Moritz von Hertingshausen

Aus Heraldik-Wiki
Wechseln zu: Navigation, Suche

Moritz von Hertingshausen (* um 1610 in Kassel; † vor 1680 ebenda) war ein Beamter und Erbküchenmeister.

Leben

Hertingshausen ist der Sohn des landgräflichen Hofmarschalls Friedrich Balthasar von Hertingshausen und dessen Ehefrau Margarethe Elisabeth Quade von Landskron.

In wie weit sich die Ermordung seines Vaters 1615 auf seine Erziehung auswirkte, ist nach dem derzeitigen Stand der Forschung reine Spekulation. Mit ungefähr 15 Jahren immatrikulierte sich Hertingshausen an der Hochschule in Marburg. Anschließend an sein Studium machte er Karriere am Hof. Dort wurde der Hofmann bald zum hessisch-darmstädischen Geheimen Rat ernannt. Einige Jahre später erfolgte die Beförderung zum Obermarschall und Oberhauptmann in Darmstadt.

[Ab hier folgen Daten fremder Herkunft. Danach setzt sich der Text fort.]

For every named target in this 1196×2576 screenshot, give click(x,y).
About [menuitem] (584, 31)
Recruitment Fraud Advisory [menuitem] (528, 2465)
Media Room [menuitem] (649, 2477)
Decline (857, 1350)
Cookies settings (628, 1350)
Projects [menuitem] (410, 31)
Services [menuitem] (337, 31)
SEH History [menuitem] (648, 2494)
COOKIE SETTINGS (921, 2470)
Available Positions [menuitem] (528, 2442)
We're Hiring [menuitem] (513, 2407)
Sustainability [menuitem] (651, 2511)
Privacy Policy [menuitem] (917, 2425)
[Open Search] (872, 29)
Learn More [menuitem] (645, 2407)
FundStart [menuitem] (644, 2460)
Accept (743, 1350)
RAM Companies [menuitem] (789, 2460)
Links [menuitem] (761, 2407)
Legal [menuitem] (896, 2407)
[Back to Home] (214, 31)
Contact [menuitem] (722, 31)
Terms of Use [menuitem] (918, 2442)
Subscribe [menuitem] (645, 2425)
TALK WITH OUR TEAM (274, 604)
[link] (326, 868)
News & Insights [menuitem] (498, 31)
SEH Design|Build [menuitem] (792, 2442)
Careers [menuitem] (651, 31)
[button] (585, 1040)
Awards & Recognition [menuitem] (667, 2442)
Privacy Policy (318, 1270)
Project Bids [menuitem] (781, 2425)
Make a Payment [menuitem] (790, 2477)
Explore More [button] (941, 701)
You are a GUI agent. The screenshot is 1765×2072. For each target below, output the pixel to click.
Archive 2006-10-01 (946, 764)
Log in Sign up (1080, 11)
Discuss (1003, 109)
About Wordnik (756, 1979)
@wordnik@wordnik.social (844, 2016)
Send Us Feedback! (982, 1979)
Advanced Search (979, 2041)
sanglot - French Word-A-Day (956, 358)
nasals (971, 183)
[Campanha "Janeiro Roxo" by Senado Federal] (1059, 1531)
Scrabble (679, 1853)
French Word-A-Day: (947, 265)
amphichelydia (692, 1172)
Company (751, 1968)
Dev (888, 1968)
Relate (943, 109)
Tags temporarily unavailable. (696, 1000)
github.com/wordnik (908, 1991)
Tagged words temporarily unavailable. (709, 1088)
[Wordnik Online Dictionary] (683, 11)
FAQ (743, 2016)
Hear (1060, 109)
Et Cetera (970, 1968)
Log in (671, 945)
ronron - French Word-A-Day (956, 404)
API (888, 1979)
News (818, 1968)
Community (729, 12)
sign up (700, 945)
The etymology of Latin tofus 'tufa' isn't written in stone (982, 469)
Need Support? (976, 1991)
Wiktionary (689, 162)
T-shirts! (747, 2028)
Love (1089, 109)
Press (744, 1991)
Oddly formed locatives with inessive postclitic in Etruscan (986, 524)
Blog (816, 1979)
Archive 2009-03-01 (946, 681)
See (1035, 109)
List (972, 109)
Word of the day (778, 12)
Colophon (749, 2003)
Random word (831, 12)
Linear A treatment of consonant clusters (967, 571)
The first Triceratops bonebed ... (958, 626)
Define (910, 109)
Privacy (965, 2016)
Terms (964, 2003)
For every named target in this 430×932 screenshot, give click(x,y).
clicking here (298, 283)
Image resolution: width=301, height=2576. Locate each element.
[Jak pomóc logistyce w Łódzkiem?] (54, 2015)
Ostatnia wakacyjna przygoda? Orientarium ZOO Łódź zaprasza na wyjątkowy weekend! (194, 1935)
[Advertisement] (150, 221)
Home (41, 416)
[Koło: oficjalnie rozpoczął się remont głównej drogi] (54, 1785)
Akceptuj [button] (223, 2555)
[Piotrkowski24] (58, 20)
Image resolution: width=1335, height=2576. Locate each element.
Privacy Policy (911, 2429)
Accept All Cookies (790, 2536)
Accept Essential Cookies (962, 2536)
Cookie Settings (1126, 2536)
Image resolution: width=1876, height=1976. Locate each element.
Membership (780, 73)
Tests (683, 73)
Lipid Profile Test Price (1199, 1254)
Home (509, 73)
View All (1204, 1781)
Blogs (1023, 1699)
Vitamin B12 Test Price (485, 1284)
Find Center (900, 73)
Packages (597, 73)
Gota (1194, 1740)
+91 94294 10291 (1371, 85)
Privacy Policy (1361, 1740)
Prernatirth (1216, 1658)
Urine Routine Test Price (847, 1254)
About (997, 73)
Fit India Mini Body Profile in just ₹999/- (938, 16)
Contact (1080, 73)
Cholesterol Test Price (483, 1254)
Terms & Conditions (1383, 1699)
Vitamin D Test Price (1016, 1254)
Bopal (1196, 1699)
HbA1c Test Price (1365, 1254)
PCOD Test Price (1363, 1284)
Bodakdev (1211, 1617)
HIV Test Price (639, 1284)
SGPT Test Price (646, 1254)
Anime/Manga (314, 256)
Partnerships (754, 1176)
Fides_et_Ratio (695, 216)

Als solcher heiratete er Anna Amalia, eine Tochter des Cuno Quirin Schütz von Holzhausen. Mit ihr hatte er einen Sohn, Ludwig Wilhelm.

1639 wurde Hertingshausen zusammen mit seinem Dienstherrn, dem Landgrafen Johann von Hessen-Braubach, durch Fürst Ludwig I. von Anhalt-Köthen in die Fruchtbringende Gesellschaft aufgenommen. Dieser verlieh Hertingshausen den Gesellschaftsnamen der Abkühlende und das Motto allerhand Hitze. Als Emblem wurde ihm Gewöhnliche Vogelmiere oder Hühnerdarm (Stellaria media) zugedacht. Im Köthener Gesellschaftsbuch findet sich Hertingshausens Eintrag unter der Nr. 332. Dort ist auch das Reimgesetz verzeichnet, mit welchem er sich für seine Aufnahme bedankt:

Der Hünerdarm Vnß ab die hitze trefflich kühlet,
Darauf der kranck' in sich viel sterck' im hertzen fühlet.
Abkühlend'ich darumb genennet worden bin,
Vnd man abkühlen soll deß Zorens hitz im sinn:
Alß man erhitzet ist, die eüßre kühle schadet
Vnd man mit kranckheit sich deß leibes leicht beladet,
Vnß aber wärmet recht deß Heiligen Geistes hitz',
Jn dem wir finden nur die beste frucht vnd witz.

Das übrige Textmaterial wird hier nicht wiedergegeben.